Why Diversity, Equity, and Inclusion Initiatives Are Often Just Performative
October is National Disability Employment Awareness Month. The theme for NDEAM 2021 is America’s Recovery: Powered by Inclusion.
Diversity, Equity, and Inclusion is the newest trend through which businesses and organizations can engage in what often amounts to performative allyship. After suddenly finding room in their budgets to pay the incredibly high salaries of new DEI directors, organizations are proudly lauding their commitment to creating more inclusive workplaces by publishing the CVs of these new hires. A common theme is quickly emerging: many of these new directors are privileged, able-bodied professionals with prestigious degrees from selectively competitive higher education institutions. Many have several publications in their names, the result of decades spent studying and contemplating various ways organizations can accommodate people with diverse backgrounds and needs.
Each time I see another announcement of a local organization’s newly hired DEI director, the thought that immediately comes to mind is: nothing about us without us. This phrase refers to the importance of including people with diverse backgrounds and needs in all stages of the change process, rather than making decisions without their input and lived experience.
I can’t help but wonder if the money for these DEI Directors’ salaries might have been put to better use by soliciting the opinions and experiences of the populations these organizations are attempting to reach and include, or perhaps through a comprehensive evaluation of organizational systems and structures at every level to identify obstacles and barriers to meaningful inclusion. Merely hiring one new executive or administrator is not indicative of an authentic commitment to creating more inclusive workplaces.
Meaningful inclusion is not simply providing employees accommodations that allow them to conform to the status quo of the current organizational systems and structures that hinder them, or offering safety nets to employees in times of crisis (for which employees may or may not receive approval).
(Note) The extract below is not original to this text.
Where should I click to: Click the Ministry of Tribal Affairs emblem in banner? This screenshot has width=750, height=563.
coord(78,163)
Organizations that are interested in creating purposefully inclusive workplaces must commit to organizational change by carefully analyzing barriers and obstacles related to organizational structure, hiring practices, workplace culture, systems of support, and others.
Interested in creating a meaningfully inclusive workplace? Here are some questions to consider:
1. Do our current job offerings allow people from all walks of life to access meaningful employment opportunities within our organization?
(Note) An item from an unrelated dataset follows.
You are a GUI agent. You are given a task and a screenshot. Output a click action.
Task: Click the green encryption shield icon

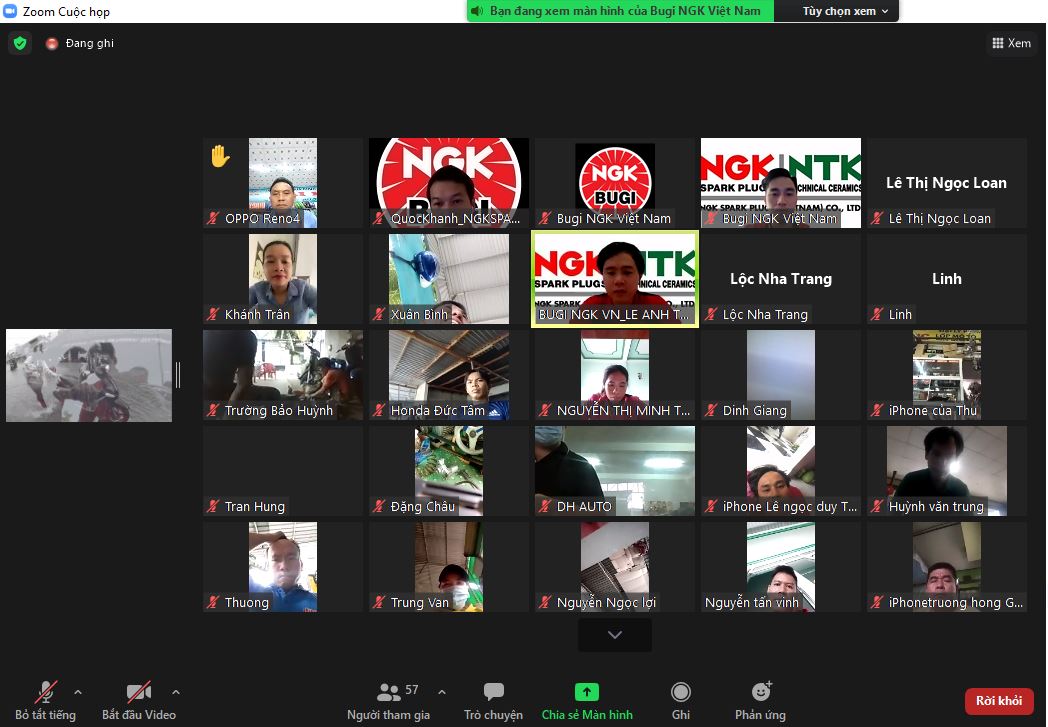(19, 43)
This should include full-time and part-time positions, positions with flexible shifts and hours, opportunities to work from home, partnerships with local supported employment organizations, paid leave policies, and others.
2. Does our current organizational structure value and celebrate the unique work styles of all employees?
This should include employee evaluation methods, supervision structures, systems of support, and a commitment to valuing each individual employee’s strengths and needs.
3. Are we offering opportunities to all employees to not only learn about important DEI topics, but opportunities to engage in growth and discourse with peers?
Many organizations offer trainings and seminars for employees on topics related to DEI, such as micro-aggressions, ableism, workplace culture, and others. Organizations could offer Restorative Justice circles for employees to work together to repair harm caused by interpersonal interactions and organizational structures and systems. Organizations could also create advisory groups or panels to assist with all stages of the change process at all levels within the organization.
4. Are we offering adequate systems of support for all employees, regardless of ability or need?
Rather than simply providing contact information for outsourced Employee Assistance Programs through which employees can obtain short-term counseling support, consider expanding HR departments to offer ongoing support to all employees utilizing a case management structure. All employees could have a dedicated case manager checking in regularly to offer additional supports, as necessary, and advocate on behalf of the employee.